The features in this section are optional. The plugin works with the basic configuration above.

Provisioning Types: Standard, Spot, and Preemptible

Type	Pricing	Termination	Max Run Duration
Standard	Full price, guaranteed by GCP SLAs	Only when you delete it (or max run duration expires)	Supported
Spot	Same as Preemptible (up to 60-91% discount)	May be terminated if GCP needs resources; not subject to the 24-hour limit	Supported
Preemptible	Same as Spot	May be terminated if GCP needs resources; always terminated after 24 hours	Not supported

The Max Run Duration Seconds field (Standard and Spot only) sets a time limit after which GCP deletes the VM.

• Spot VMs (GCP docs)

• Preemptible VMs (GCP docs)

CasC syntax:

# Standard (default)
provisioningType:
  standard:
    maxRunDurationSeconds: 0    # 0 = no limit

# Spot with 3-hour limit
provisioningType:
  spotVm:
    maxRunDurationSeconds: 10800

# Preemptible
provisioningType:
  preemptibleVm: {}

Note	The legacy CasC field preemptible: true still works but is deprecated. Use provisioningType: preemptibleVm instead.

Provisioning Behavior

No Delay Provisioning

Jenkins by default estimates load before provisioning cloud nodes. This plugin instead launches a new VM as soon as demand is detected, without waiting for the estimation cycle. This may result in extra VMs that are quickly terminated.

To disable this strategy:

• System property: set com.google.jenkins.plugins.computeengine.disableNoDelayProvisioning=true

• UI: uncheck the No delay provisioning checkbox in the cloud configuration.

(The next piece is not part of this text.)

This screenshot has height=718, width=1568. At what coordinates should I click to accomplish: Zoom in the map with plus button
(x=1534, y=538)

• CasC: set noDelayProvisioning: false under the computeEngine cloud.

Instance Cap

The Instance Cap on the cloud limits total concurrent VMs across all instance configurations. If the cap is reached, no new agents are provisioned until existing ones terminate.

Retention and Termination

Idle agents are terminated after the configured Node Retention Time (default: 6 minutes). The Launch Timeout (default: 300 seconds) controls how long the plugin waits for a new agent to connect before giving up.

If Terminate idle agents during shutdown is enabled, idle agents are deleted when the Jenkins controller stops.

Minimum Instance Scaling

Keep a pool of agents running so builds do not wait for provisioning.

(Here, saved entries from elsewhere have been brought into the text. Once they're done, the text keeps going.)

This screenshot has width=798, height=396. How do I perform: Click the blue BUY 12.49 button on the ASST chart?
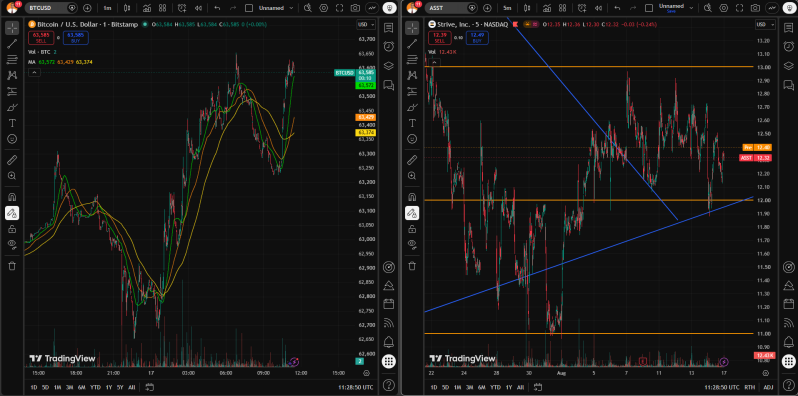click(477, 38)
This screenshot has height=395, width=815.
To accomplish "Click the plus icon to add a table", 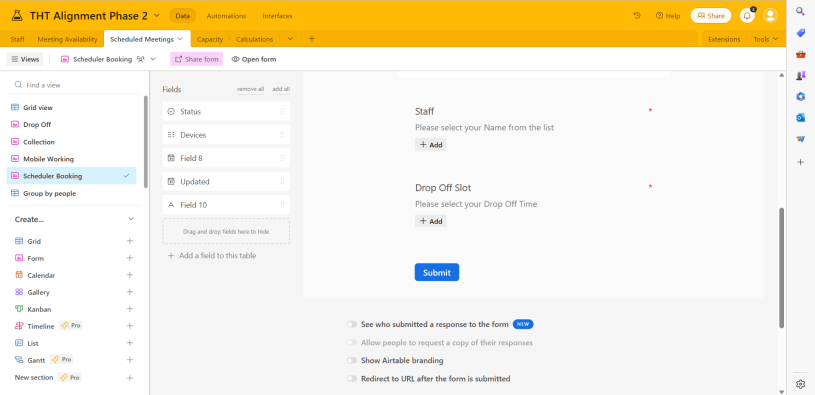I will 312,38.
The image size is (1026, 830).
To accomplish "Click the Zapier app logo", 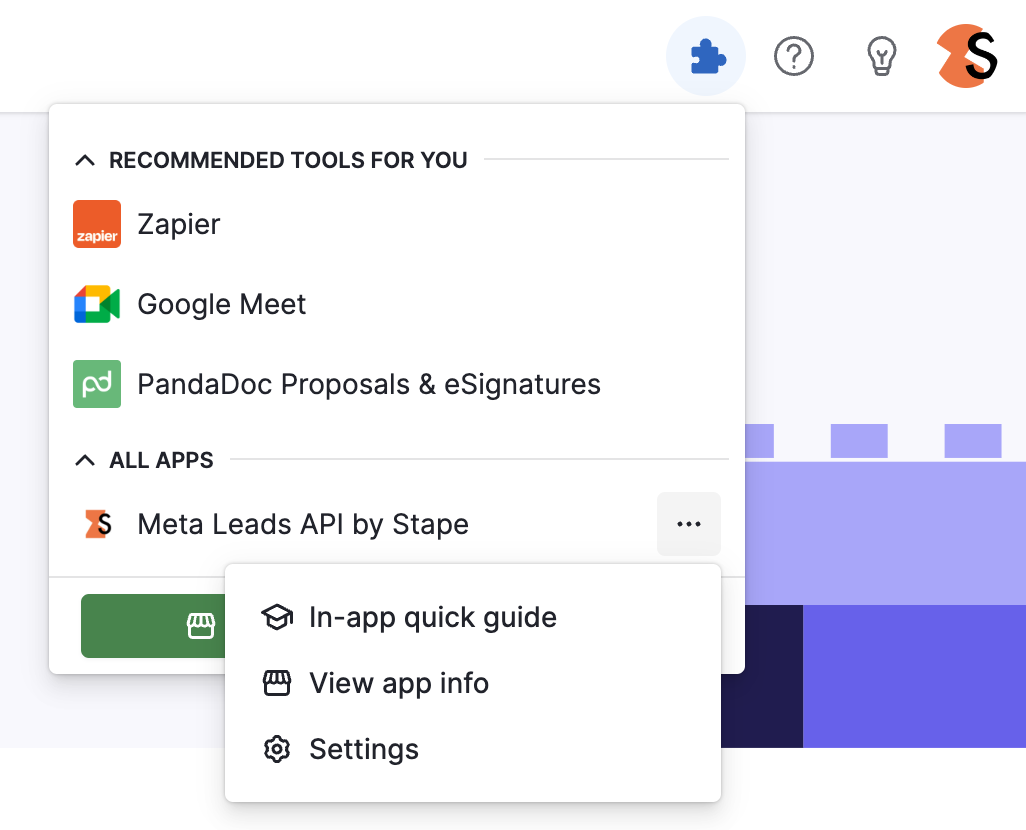I will pos(97,224).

minimumNumberOfInstances: the total number of agents (busy + idle) to maintain. When the retention strategy would terminate an idle agent, termination is blocked if it would drop below this minimum.

minimumNumberOfSpareInstances: the number of idle agents to keep ready. When all spare agents become busy, new ones are launched.

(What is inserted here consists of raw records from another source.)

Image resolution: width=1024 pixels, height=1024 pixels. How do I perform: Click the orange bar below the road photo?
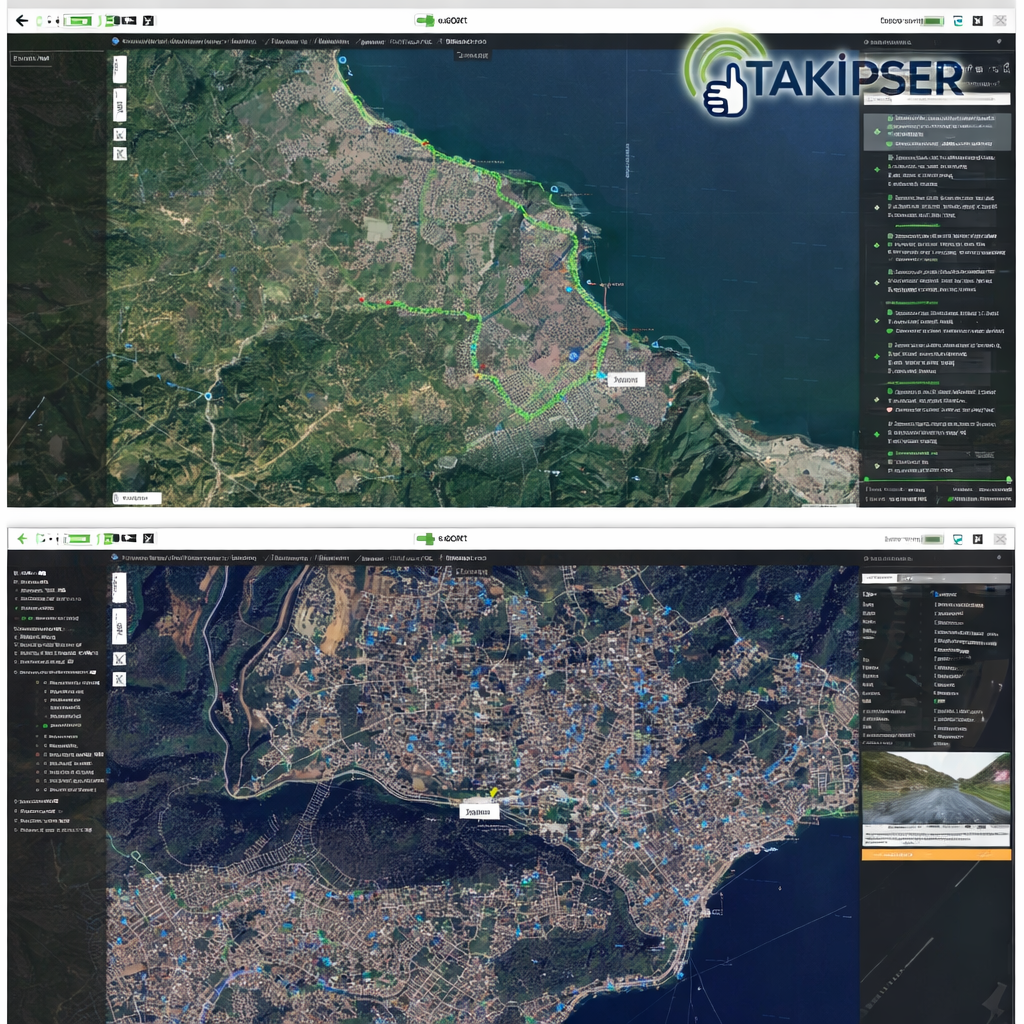click(936, 856)
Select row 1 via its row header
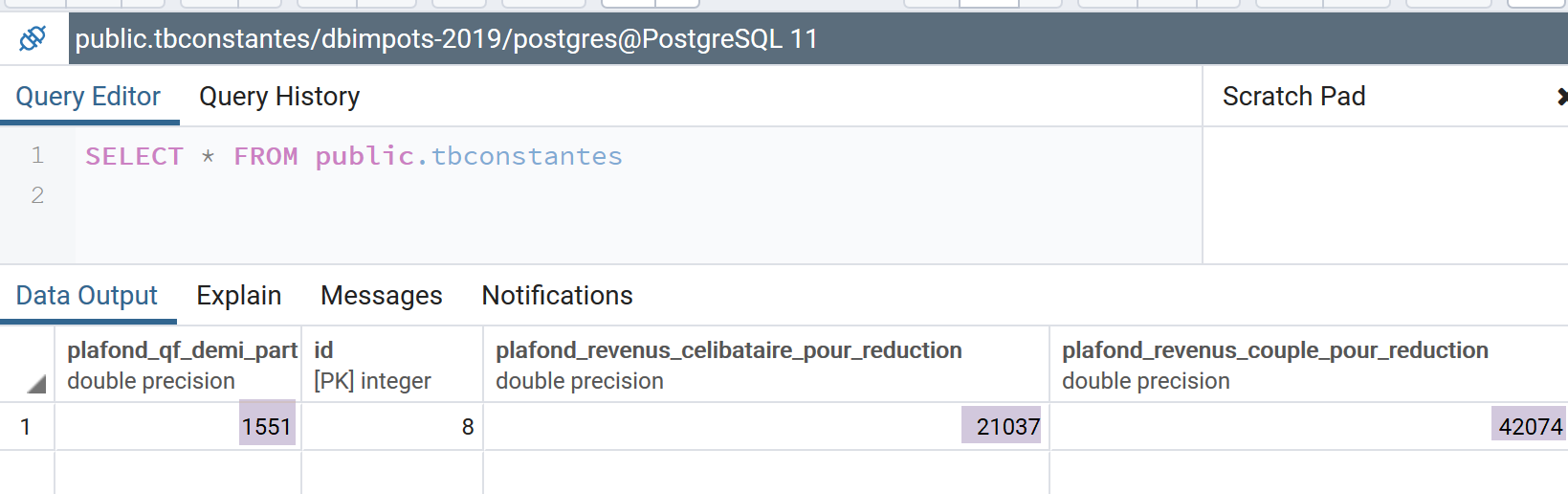The width and height of the screenshot is (1568, 494). (27, 427)
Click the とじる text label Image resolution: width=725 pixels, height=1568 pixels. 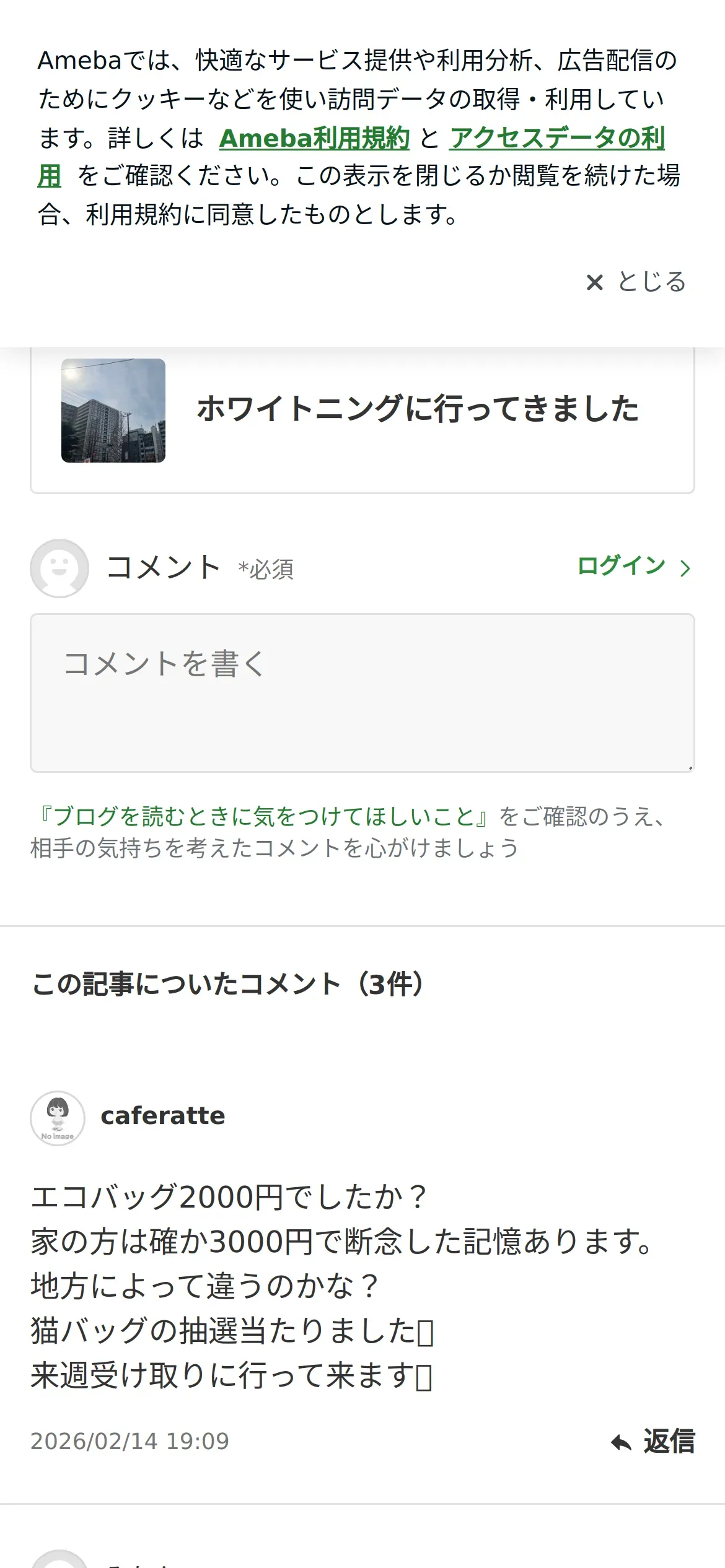coord(652,282)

These two settings combine: set a total minimum of 3 and a spare minimum of 1, and you get 3 agents at rest with 1 always idle. As builds consume agents, new ones are launched to maintain the spare count, but the total can grow beyond 3 as demand requires.

Time-range scheduling restricts when minimums are enforced. Outside the window, idle agents are terminated normally. Use this for business-hours-only pools.

# Keep 3 agents running during business hours, with 1 always idle
configurations:
  - namePrefix: jenkins-agent
    description: Scaled build agent
    minimumNumberOfInstances: 3
    minimumNumberOfSpareInstances: 1
    minimumNumberOfInstancesTimeRangeConfig:
      activeFrom: "09:00"
      activeTo: "17:00"
      monday: true
      tuesday: true
      wednesday: true
      thursday: true
      friday: true
      saturday: false
      sunday: false
    # ... remaining fields same as basic example

How this works at runtime:

• build#1 starts: agent-1 busy, agent-2 idle, agent-3 idle

• build#2 starts: agent-1 busy, agent-2 busy, agent-3 idle

• build#3 starts: agent-1 busy, agent-2 busy, agent-3 busy, agent-4 launched (to maintain 1 spare)

Outside the configured time range, the minimum is not enforced and idle agents are terminated normally.

Startup Script Exit Reporter

When a startup script is configured, the plugin can wait for it to complete before connecting the agent. The plugin wraps the startup script with a trap (Linux) or try/finally (Windows) block. The exit reporter sends the script’s exit code to a GCE guest attribute, and the controller polls this attribute before connecting to the agent and scheduling the build.

UI users can see the reporter scripts and alternatives via the field help icons. The sections below cover CasC configuration.

CasC Configuration

Each instance configuration is either Linux or Windows, not both. The plugin uses windowsConfiguration to determine which exit reporter applies: if windowsConfiguration is set, the Windows reporter is used; otherwise the Linux reporter is used.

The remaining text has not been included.